Andere Ergebnisse in eigentlicher Lebensumgebung
Die so gewonnenen Daten verglichen die Forscher dann mit jenen Werten, die sie an Bord der Forschungsschiffe unter Oberflächendruck-Bedingungen aufzeichneten. Dabei zeigte sich, dass die Bakterienverbände in ihrer eigentlichen Lebensumgebung - die Tiefsee ist der insgesamt größte, wenn auch teils am wenigsten erforschte Lebensraum der Erde - weniger organischen Kohlenstoff umsetzen als zuvor angenommen wurde. Je tiefer man die Mikrobengemeinschaften abtauchen ließ, desto stärker reduzierte sich deren Gesamtumsatz: "In 4.000 Meter Tiefe ist die gemessene Aktivität nur etwa ein Drittel von jener, die wir an Bord der Forschungsschiffe gemessen haben", so Herndl.

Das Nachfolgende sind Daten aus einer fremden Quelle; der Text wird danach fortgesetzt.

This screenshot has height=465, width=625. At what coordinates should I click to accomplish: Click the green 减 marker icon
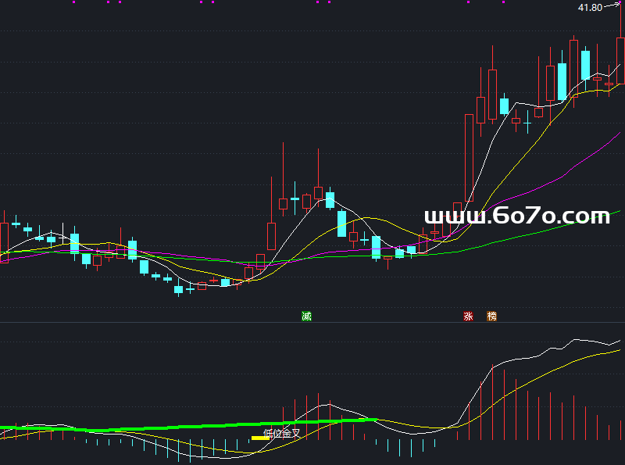(306, 317)
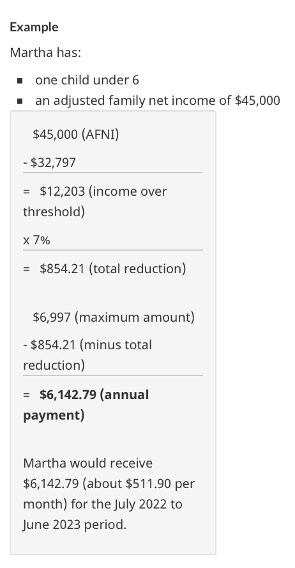Click the July 2022 to June 2023 period text
This screenshot has height=568, width=295.
103,514
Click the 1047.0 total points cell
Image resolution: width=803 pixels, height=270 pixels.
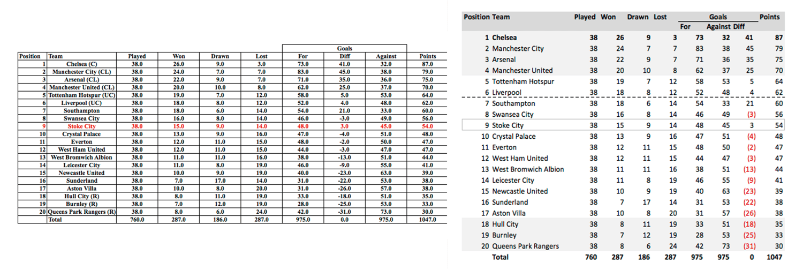tap(427, 220)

Dieser Effekt zeigte sich aber bei weitem nicht bei allen Tiefseemikroben. Während manche Vertreter unter Oberflächenbedingungen einen bis zu hundertfach höheren Umsatz an den Tag legten, blieben andere Arten ihrem Stoffwechselniveau auch in großen Tiefen treu. Genauere Analysen offenbarten, dass in etwa 85 Prozent der Bakterien auf Änderungen des Wasserdrucks nicht reagierten. Rund fünf Prozent benötigten wiederum den höheren Wasserdruck für ihr Wachstum.

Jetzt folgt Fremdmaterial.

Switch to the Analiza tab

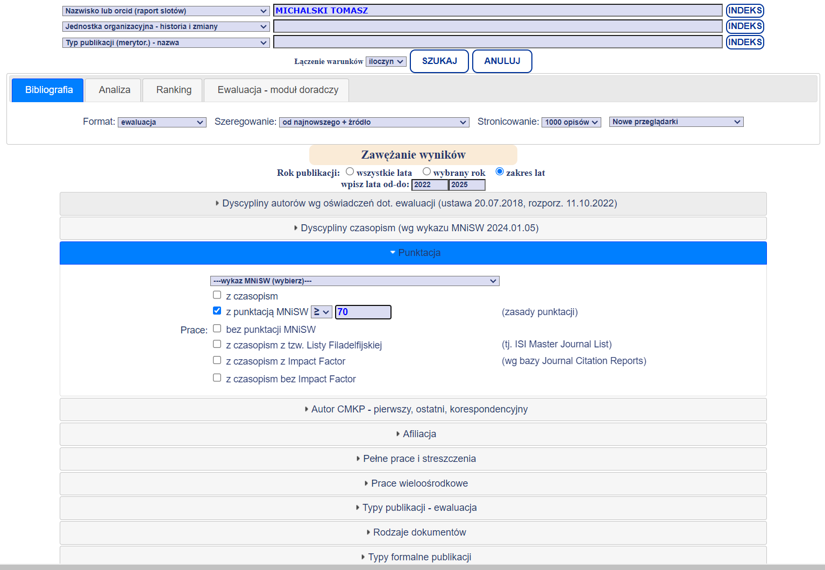coord(115,90)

Sensible Reaktion auf höhere Drücke
Die restlichen zehn Prozent reagierten mitunter sehr sensibel auf höhere Drücke: "Dieser kleine Teil der Bakteriengemeinschaft stammt offensichtlich ursprünglich aus den Oberflächengewässern und wurde mit sinkenden Partikeln in die Tiefsee verfrachtet und zeigt dort nur wenig Aktivität. Werden die Bakterien jedoch wieder an die Oberfläche gebracht, reagieren sie sofort mit sehr hohen Wachstumsraten", so Herndl.
Das führt dazu, dass die Aktivität dieses geringen Anteils an der Gesamtzusammensetzung deutlich überschätzt wurde. So deutlich, dass die tatsächlich gemessenen Gesamtstoffwechselumsätze in großen Tiefen bis zu ein Drittel niedriger liegen als frühere Schätzungen ergaben. Die neue Untersuchung zeige also, dass die bisherigen Annahmen über Nährstoffanlieferung und -verbrauch in großen Wassertiefen überdacht werden müssen, so die Wissenschafter.